**Information shown:**
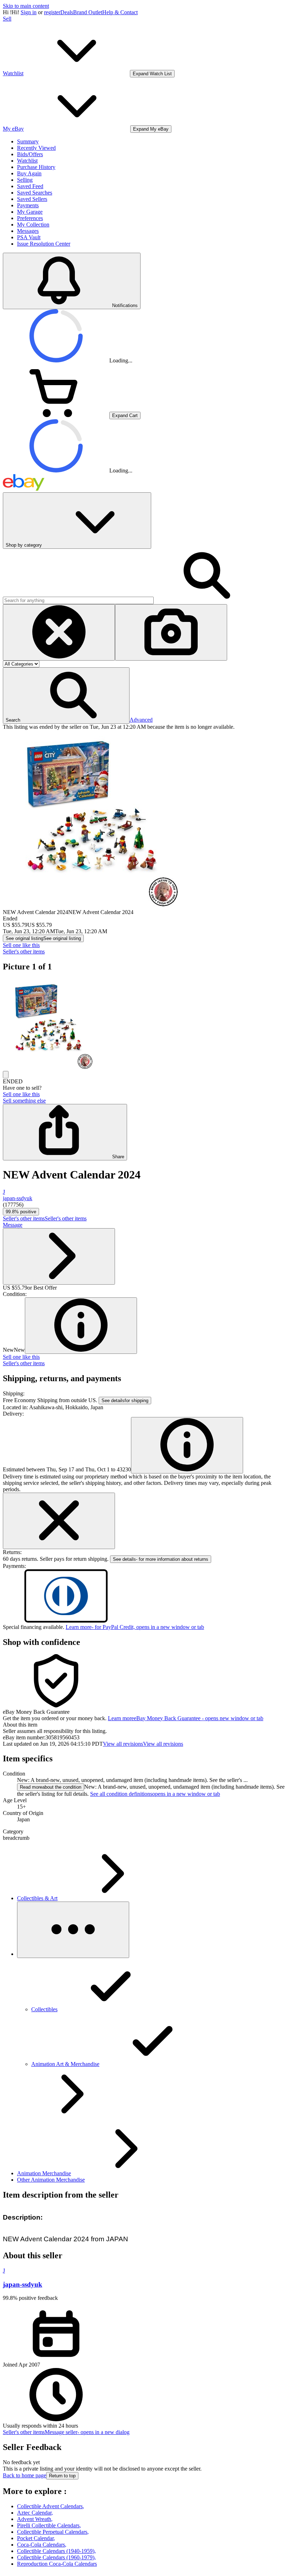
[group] (145, 1025)
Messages (28, 231)
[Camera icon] (171, 632)
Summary (28, 141)
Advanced (141, 720)
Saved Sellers (32, 199)
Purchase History (36, 167)
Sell (7, 19)
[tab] (145, 1725)
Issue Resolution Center (43, 244)
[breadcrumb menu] (73, 1930)
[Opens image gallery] (6, 1074)
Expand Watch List (152, 73)
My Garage (30, 212)
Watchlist (27, 161)
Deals (66, 12)
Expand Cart (125, 415)
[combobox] (78, 600)
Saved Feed (30, 186)
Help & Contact (120, 12)
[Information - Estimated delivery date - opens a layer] (187, 1445)
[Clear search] (59, 632)
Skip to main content (26, 6)
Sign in (29, 12)
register (52, 12)
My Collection (33, 224)
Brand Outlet (87, 12)
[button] (66, 695)
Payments (28, 205)
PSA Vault (28, 237)
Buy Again (29, 173)
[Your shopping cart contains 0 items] (56, 415)
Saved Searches (34, 193)
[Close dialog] (59, 1521)
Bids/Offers (30, 154)
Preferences (30, 218)
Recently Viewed (36, 148)
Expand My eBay (151, 129)
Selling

**Your assignment:** From the line holding "Preferences (30, 218)" through the last line above, reproduce each line exactly and add nothing.

**Response for this exercise:**
Preferences (30, 218)
Recently Viewed (36, 148)
Expand My eBay (151, 129)
Selling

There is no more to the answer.